ERIE CHOIR
Old Rigs
PotLuck

Ten years is an eternity in rock ‘n’ roll, where waiting too long to release new product can lose a band its audience. But in the case of Erie Choir, which has just released its first LP in a decade, the struggles and life changes that occurred between releases have informed Old Rigs, the proudly unprolific band’s long-awaited second album.

Starting out as a less frenetic alternative to Eric Roehrig’s main band, Sorry About Dresden, Erie Choir issued Slighter Awake in 2006 but didn’t record together again until 2010. Old Rigs, released via PotLuck, collects these long-gestating songs.

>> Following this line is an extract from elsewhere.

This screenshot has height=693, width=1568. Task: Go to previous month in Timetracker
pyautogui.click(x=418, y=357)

The sound is a bit more visceral than the crisp indie pop of its predecessor. “Bicentennial Quarters,” the ramshackle, slyly tuneful opener, sets the record’s bright but bitter tone as Roehrig sings with scorn to someone, himself perhaps, who yearned to perform on big stages but never made good on those dreams: “Thought you might be a star,” he sings, “not the assistant supervisor which you are,” a line that has a cutting sting to it. “The Era of Good Feelings (Is Over)” also references a bygone American moment, with a Faces-like swagger abetted by brass accents and a wonderfully stabbing guitar solo. The rousing, gang-vocaled closer, “Haunted,” is also hard to resist.

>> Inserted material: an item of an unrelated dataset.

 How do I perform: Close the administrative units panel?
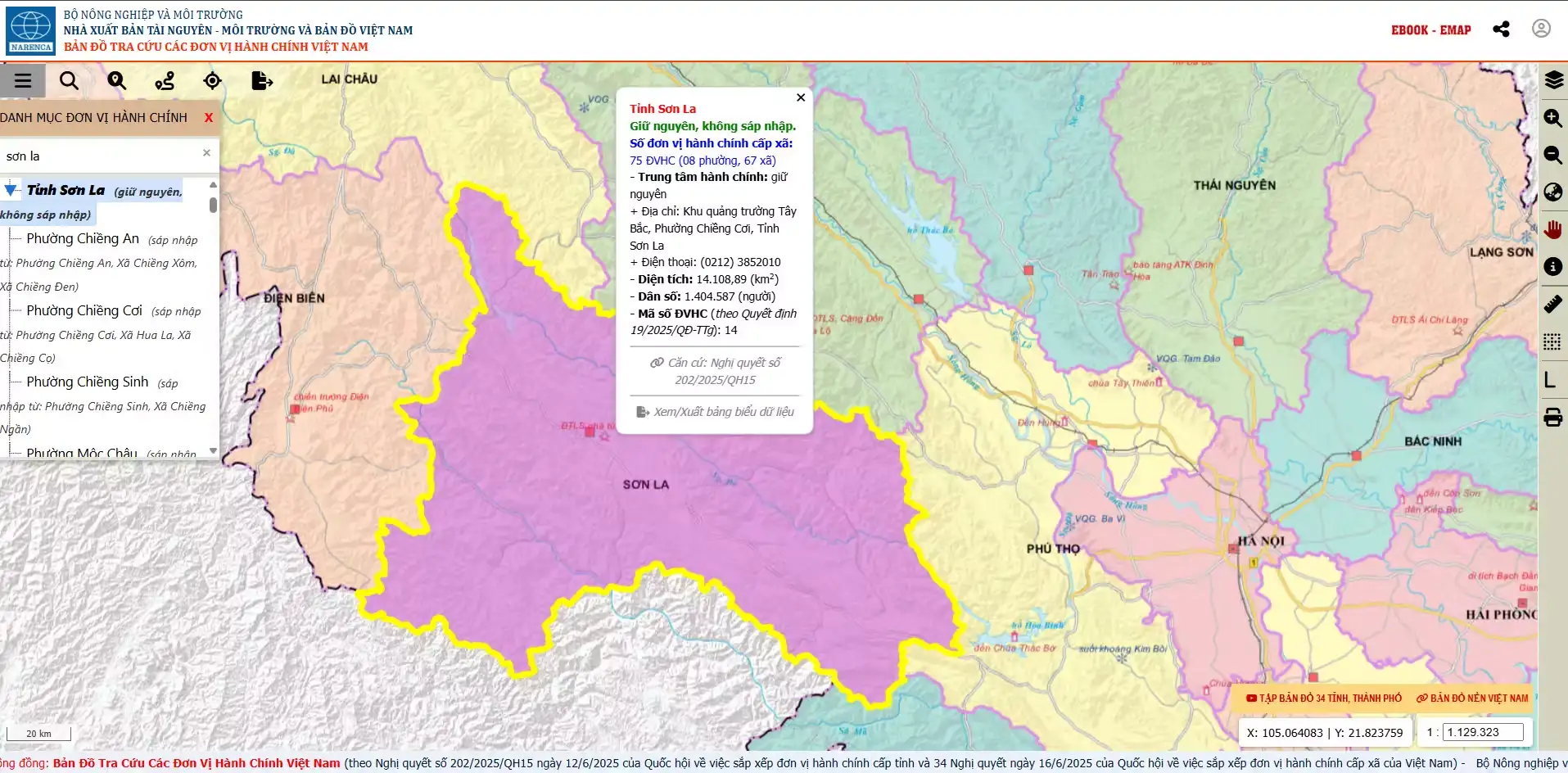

Along with satisfying rockers are gentler tracks like the dreamy folk-pop of “Echoes” and “Saw Your Face,” which rides a country feel with peals of steel and hazy harmonies suggesting the melancholy and yearning of the open road. Some of the deeper emotions that inspired the music are reflected in the songs from the record’s latter half, which reference songs of significance for Roehrig. We can catch a glimpse of what Shakira’s “Ready for the Good Times” meant to him in the air of hopeful desperation imbued in his song of the same title.